— begin TASK INPUT —
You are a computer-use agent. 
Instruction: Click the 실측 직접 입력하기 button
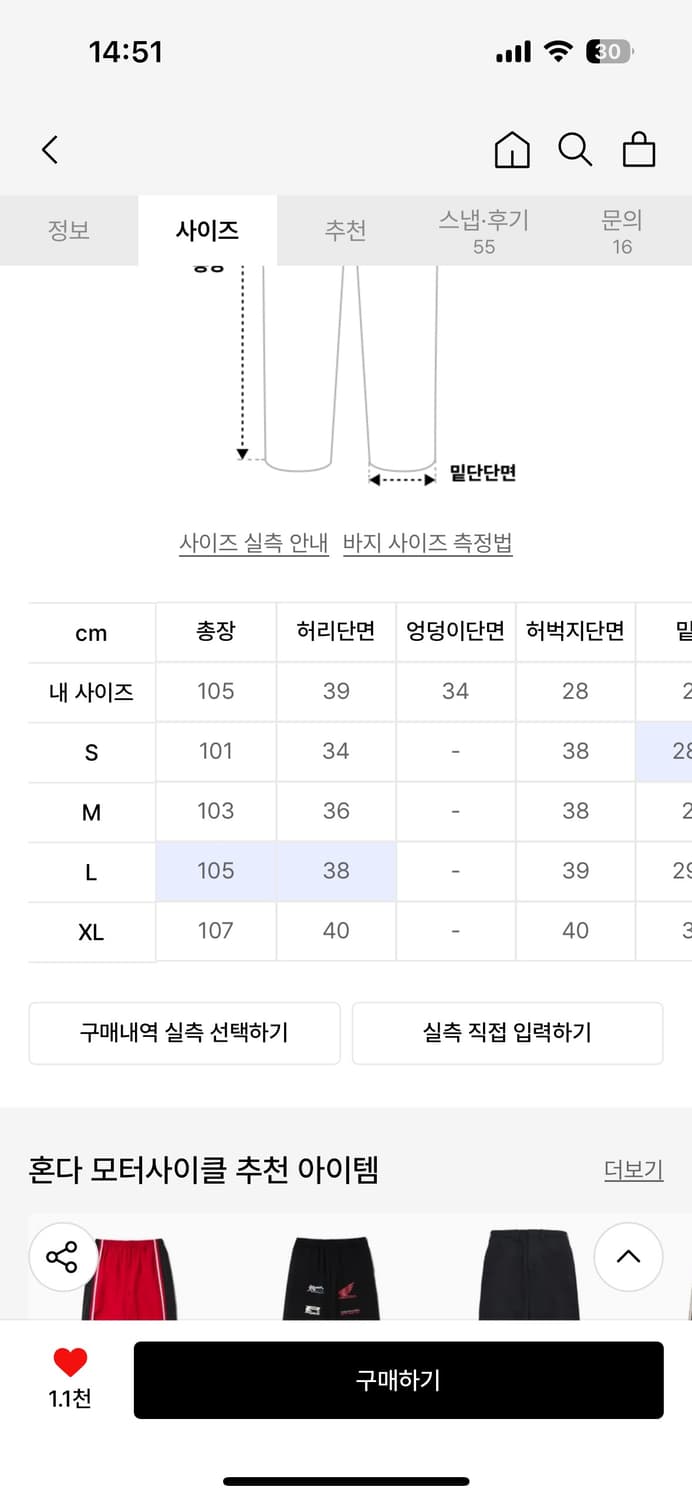[x=507, y=1033]
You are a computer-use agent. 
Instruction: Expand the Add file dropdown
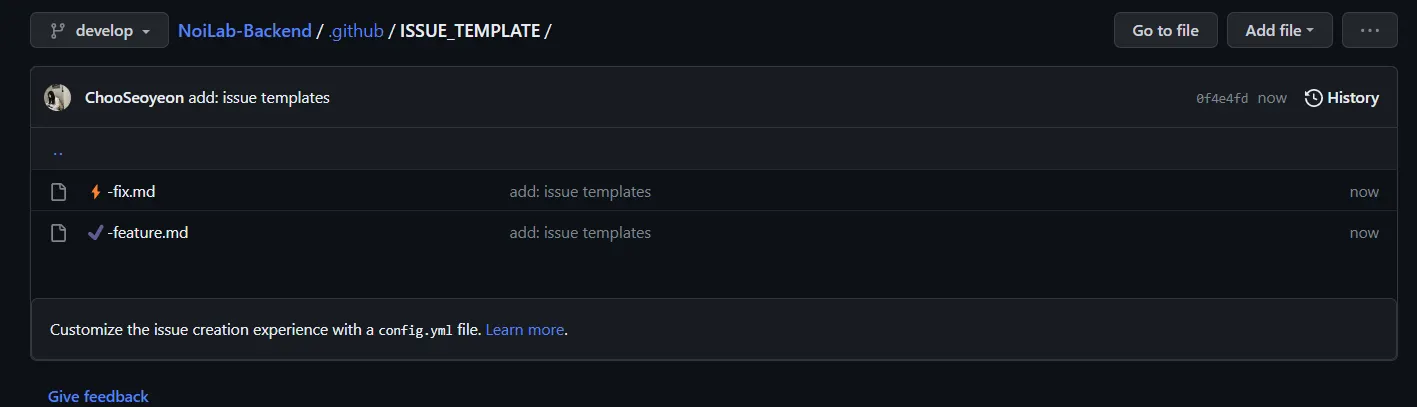1279,30
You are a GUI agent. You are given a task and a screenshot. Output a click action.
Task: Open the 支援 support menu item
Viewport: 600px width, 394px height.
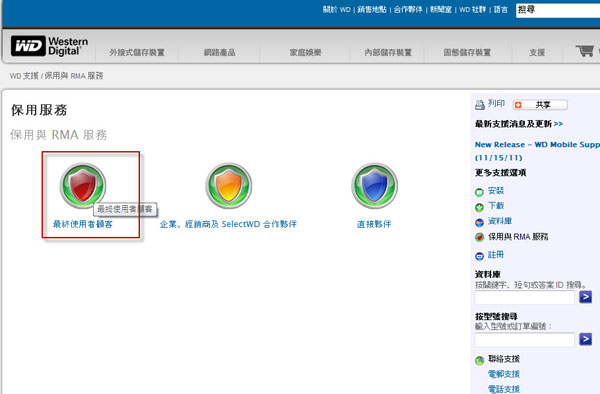click(537, 52)
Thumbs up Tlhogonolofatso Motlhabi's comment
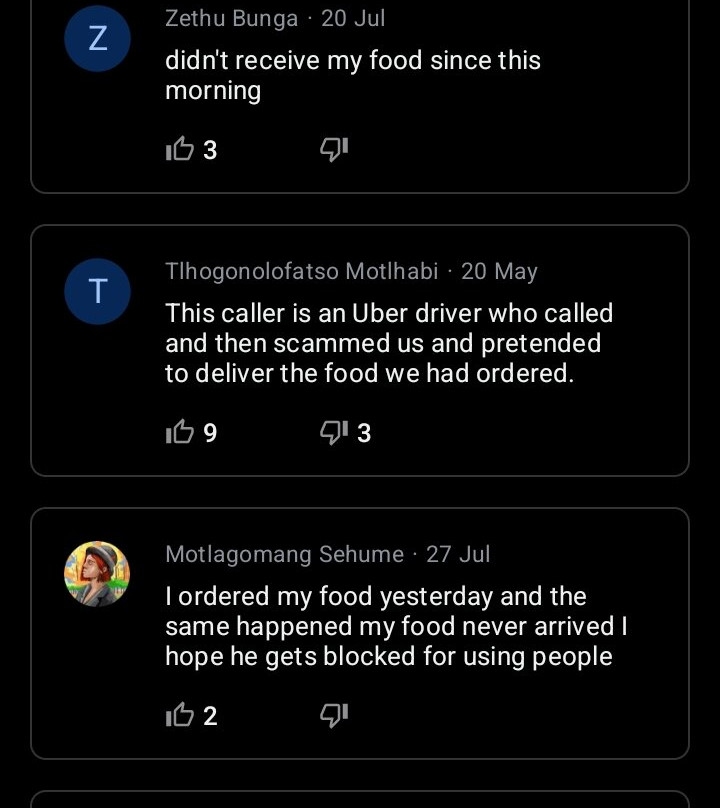Screen dimensions: 720x808 coord(180,433)
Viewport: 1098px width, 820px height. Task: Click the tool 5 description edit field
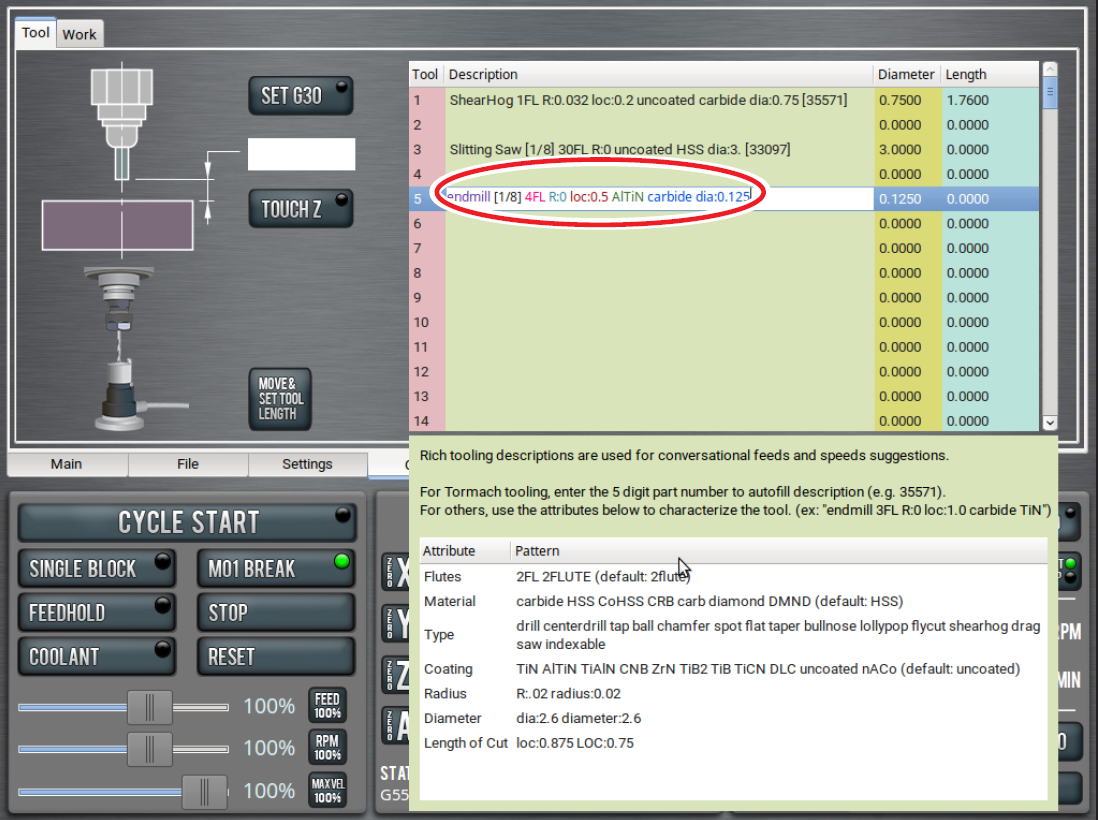(655, 198)
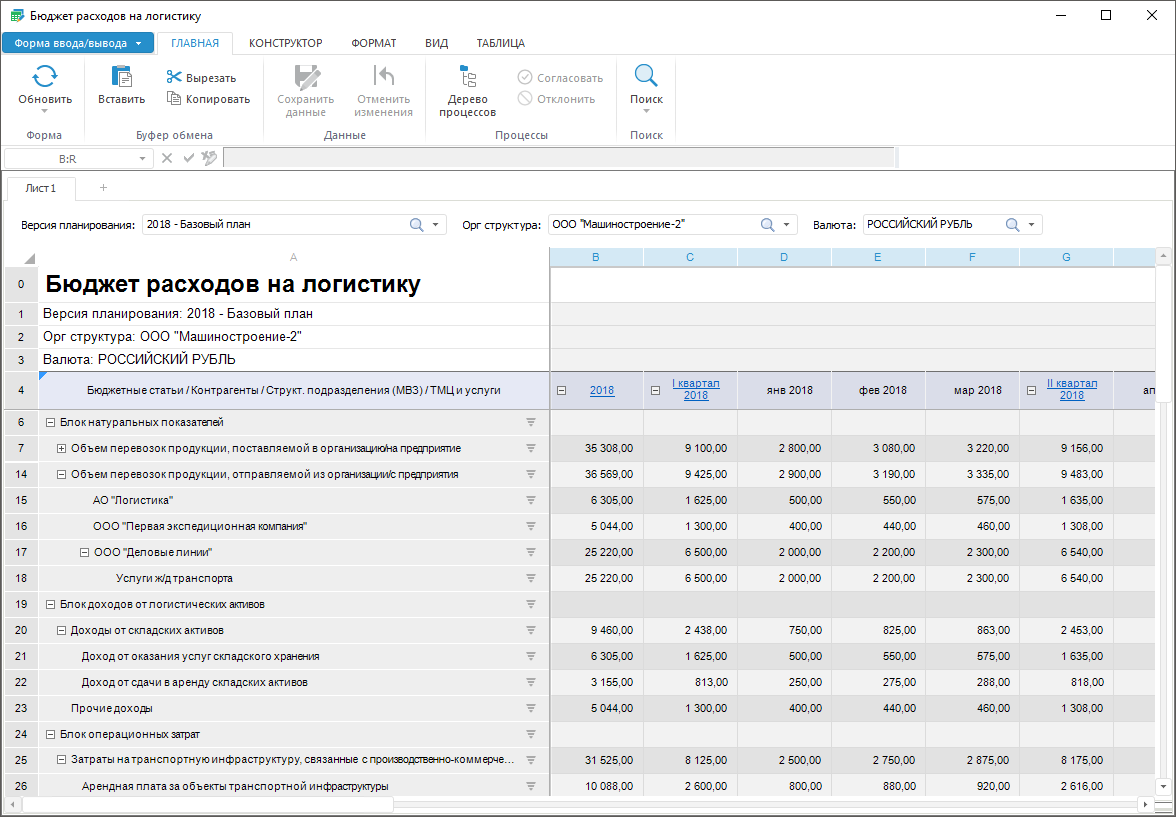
— end TASK INPUT —
■ REQUEST ■
Rewrite the rows above as a numbered list, skipping blank lines. Leave the pictures out.

■ SOLUTION BELOW ■
1. You are a computer-use agent. 
2. Instruction: Click the 실측 직접 입력하기 button
3. [x=507, y=1033]
4. You are a computer-use agent. 
5. Instruction: Expand the Add file dropdown
6. 1279,30
7. You are a GUI agent. You are given a task and a screenshot. Output a click action.
8. Task: Open the 支援 support menu item
9. Viewport: 600px width, 394px height.
10. click(537, 52)
11. Thumbs up Tlhogonolofatso Motlhabi's comment
12. Screen dimensions: 720x808 coord(180,433)
13. Viewport: 1098px width, 820px height. Task: Click the tool 5 description edit field
14. (655, 198)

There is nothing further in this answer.